2. tool design for context efficiency
here's a mistake i made that cost me a week of debugging...
i built a research agent with these tools:
search_documents(query)
- returned full document text (avg 8k tokens)get_document_by_id(id)
- also returned full textlist_documents()
- returned all 200 documents with metadata
agent would search once... boom, 8k tokens gone. search again... another 8k. three searches and we're at 24k tokens of mostly duplicate information.
better approach (what i should've done):
search_documents(query, max_results=3)
- returns only titles and summaries (200 tokens avg)get_document_sections(id, sections)
- fetch specific sections, not entire docsearch_within_document(id, query)
- targeted search within known doc
same functionality. 90% less context pollution.
every tool call is a context tax. design tools that return minimal, high-value information.
3. the rag vs agentic search debate
this is where context engineering gets interesting...
traditional approach (rag - retrieval augmented generation):
- pre-compute embeddings for all your data
- when query comes in, find semantically similar chunks
- stuff relevant chunks into context
- hope you grabbed the right information
agentic search (what i'm using more lately):
- give agent tools to explore information space
- let it decide what to retrieve based on what it's learned
- iterative refinement - can go deeper if needed
- only loads what's actually needed
example from last month... building a legal document analyzer.
rag approach:
user asks: "what are the termination clauses?"
rag retrieves 5 chunks about "termination"
includes termination of employees, termination of services, termination of agreement...
context filled with 80% irrelevant info
agentic search approach:
user asks: "what are the termination clauses?"
agent uses search_sections({"type": "termination_clause"}, contract_type="employment")
gets targeted results
if ambiguous, can follow up with get_related_clauses()
builds context incrementally
agentic search is slower (multiple llm calls) but way more accurate for complex queries.
my current rule: use rag for speed on simple queries, agentic search for accuracy on complex ones.
4. context compaction for long-running agents
this is critical for any agent that runs longer than 10-15 interactions...
basic idea: when approaching context limits, summarize the conversation and start fresh.
sounds simple. execution is nuanced.
naive compaction (what i did first):
"summarize the conversation so far in 500 tokens"
result: lost critical details. agent forgot important context from early conversations.
better compaction (learned from anthropic's approach):
create a structured summary preserving: - key decisions made - open questions/blockers - important facts established - relevant file/data references - user preferences revealed keep the most recent 5 messages in full (recent context matters most) compress everything before that into the structured summary
working on a code migration agent, implemented this compaction strategy. agent maintained coherence across 4-hour sessions spanning 100+ file modifications.

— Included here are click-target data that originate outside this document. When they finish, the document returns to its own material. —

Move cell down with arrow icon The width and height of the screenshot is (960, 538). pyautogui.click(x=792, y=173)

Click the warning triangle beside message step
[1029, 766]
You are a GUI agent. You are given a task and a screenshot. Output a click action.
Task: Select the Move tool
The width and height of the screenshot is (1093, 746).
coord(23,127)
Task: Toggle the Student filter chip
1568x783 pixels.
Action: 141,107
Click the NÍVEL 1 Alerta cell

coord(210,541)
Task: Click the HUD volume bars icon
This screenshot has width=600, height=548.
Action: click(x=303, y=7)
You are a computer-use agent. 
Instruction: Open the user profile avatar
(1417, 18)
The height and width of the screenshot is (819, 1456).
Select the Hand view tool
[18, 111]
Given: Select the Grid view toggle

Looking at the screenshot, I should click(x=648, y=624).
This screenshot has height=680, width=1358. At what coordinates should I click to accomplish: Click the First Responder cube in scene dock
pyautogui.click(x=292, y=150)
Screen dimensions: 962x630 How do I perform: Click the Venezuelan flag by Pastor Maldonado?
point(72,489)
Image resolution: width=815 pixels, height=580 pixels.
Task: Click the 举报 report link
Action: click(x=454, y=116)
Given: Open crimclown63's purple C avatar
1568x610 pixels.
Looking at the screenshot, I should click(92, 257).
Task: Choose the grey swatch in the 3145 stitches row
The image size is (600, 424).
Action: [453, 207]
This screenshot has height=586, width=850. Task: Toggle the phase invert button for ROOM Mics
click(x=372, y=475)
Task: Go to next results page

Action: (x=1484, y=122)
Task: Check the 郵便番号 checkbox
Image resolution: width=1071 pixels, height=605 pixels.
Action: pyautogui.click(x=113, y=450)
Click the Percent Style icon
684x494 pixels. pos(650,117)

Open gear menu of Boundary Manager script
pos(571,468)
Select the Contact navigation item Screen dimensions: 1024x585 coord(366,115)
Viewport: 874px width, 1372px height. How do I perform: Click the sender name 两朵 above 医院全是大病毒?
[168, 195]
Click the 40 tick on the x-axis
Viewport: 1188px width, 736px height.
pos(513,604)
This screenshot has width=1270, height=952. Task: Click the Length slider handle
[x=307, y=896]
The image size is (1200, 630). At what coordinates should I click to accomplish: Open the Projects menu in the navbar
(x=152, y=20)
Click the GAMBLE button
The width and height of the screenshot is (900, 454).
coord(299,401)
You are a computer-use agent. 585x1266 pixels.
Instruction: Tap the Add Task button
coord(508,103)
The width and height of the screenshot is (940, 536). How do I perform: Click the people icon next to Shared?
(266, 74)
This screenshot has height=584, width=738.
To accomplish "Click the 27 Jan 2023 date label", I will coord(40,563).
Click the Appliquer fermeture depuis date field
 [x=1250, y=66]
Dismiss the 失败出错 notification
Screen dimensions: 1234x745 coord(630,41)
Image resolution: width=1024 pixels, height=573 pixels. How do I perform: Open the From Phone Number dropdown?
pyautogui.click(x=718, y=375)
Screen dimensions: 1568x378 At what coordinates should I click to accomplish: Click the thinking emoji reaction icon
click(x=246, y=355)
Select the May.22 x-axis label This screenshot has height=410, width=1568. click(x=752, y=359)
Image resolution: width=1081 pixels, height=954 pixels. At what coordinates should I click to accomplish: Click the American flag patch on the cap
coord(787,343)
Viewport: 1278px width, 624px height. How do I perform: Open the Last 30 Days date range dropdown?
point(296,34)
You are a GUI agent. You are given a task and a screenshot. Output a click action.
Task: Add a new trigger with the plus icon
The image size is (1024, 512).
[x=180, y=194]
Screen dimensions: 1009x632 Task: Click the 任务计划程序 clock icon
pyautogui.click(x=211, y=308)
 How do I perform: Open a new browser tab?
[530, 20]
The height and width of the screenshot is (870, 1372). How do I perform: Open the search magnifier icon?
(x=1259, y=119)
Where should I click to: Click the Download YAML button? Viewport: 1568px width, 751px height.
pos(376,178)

anthropic's claude code uses a similar approach - they preserve recent messages and architectural decisions while compressing tool outputs.
5. structured note-taking (agentic memory)
this technique is underused but incredibly powerful...
instead of keeping everything in context, let the agent write persistent notes.
example from a customer onboarding agent i built:
# customer_profile.md ## company context - industry: fintech (specifically crypto trading) - team size: 47 engineers - current pain point: api latency during high volume ## technical environment - stack: python/fastapi + react - cloud: aws (considering gcp migration) - database: postgresql + redis ## decision makers - cto (technical decisions): prefers pragmatic solutions over cutting-edge - vp eng (budget): cost-conscious, needs clear roi ## preferences discovered - likes: specific metrics, code examples, direct communication - dislikes: buzzwords, vague timelines - communication style: technical depth over high-level pitches
this lives outside the context window. agent reads it at start of each session, updates it as it learns new information.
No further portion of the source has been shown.